#### Stored entries
══════

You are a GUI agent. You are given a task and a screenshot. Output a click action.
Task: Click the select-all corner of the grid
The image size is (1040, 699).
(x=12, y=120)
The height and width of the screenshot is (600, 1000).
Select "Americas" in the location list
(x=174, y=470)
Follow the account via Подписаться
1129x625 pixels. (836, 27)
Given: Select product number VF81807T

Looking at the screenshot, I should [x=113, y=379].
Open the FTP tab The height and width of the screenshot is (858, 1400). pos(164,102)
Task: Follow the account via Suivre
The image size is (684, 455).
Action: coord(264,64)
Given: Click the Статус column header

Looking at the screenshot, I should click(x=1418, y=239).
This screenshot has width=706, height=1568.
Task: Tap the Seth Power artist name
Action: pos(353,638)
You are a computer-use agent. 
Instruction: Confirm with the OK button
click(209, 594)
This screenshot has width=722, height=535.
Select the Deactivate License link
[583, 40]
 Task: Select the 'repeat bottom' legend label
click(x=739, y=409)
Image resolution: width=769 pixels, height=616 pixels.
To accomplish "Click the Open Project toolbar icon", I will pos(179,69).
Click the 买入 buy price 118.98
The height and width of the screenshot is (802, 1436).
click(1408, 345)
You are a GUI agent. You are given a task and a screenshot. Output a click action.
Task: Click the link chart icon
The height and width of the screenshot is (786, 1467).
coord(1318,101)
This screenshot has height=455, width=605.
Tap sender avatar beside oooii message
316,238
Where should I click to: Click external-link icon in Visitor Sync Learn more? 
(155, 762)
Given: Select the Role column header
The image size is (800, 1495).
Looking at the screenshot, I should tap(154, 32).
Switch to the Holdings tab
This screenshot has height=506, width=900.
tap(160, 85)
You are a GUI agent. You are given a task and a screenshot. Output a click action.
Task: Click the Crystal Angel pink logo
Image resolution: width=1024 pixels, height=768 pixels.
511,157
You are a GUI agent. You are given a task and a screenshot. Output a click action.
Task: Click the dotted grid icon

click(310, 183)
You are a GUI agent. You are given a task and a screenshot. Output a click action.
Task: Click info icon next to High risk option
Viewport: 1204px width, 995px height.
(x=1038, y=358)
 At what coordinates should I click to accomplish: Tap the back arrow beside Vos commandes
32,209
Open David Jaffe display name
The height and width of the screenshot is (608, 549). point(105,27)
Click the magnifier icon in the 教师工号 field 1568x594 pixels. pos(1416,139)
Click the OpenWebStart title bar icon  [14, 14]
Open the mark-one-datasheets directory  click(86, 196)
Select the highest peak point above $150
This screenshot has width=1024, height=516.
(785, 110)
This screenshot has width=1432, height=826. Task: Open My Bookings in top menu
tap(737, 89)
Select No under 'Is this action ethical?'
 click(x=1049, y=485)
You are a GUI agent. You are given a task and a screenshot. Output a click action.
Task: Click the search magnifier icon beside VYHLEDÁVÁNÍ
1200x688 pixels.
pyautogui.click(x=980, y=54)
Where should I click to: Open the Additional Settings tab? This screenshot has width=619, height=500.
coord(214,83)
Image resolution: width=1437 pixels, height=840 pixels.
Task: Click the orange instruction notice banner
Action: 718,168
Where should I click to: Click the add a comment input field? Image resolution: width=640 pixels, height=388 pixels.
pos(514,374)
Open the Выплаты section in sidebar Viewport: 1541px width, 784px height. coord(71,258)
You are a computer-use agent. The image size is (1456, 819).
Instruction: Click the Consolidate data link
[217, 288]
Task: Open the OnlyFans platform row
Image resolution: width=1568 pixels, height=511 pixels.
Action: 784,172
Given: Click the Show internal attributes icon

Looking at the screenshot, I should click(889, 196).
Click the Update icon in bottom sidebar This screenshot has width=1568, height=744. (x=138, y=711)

══════

#### Directions
Your task is to repeat the records exactly. Begin at their first line and stop after the line containing "This screenshot has width=722, height=535.".

#### Written solution
You are a GUI agent. You are given a task and a screenshot. Output a click action.
Task: Click the select-all corner of the grid
The image size is (1040, 699).
(x=12, y=120)
The height and width of the screenshot is (600, 1000).
Select "Americas" in the location list
(x=174, y=470)
Follow the account via Подписаться
1129x625 pixels. (836, 27)
Given: Select product number VF81807T

Looking at the screenshot, I should [x=113, y=379].
Open the FTP tab The height and width of the screenshot is (858, 1400). pos(164,102)
Task: Follow the account via Suivre
The image size is (684, 455).
Action: coord(264,64)
Given: Click the Статус column header

Looking at the screenshot, I should click(x=1418, y=239).
This screenshot has width=706, height=1568.
Task: Tap the Seth Power artist name
Action: pos(353,638)
You are a computer-use agent. 
Instruction: Confirm with the OK button
click(209, 594)
This screenshot has width=722, height=535.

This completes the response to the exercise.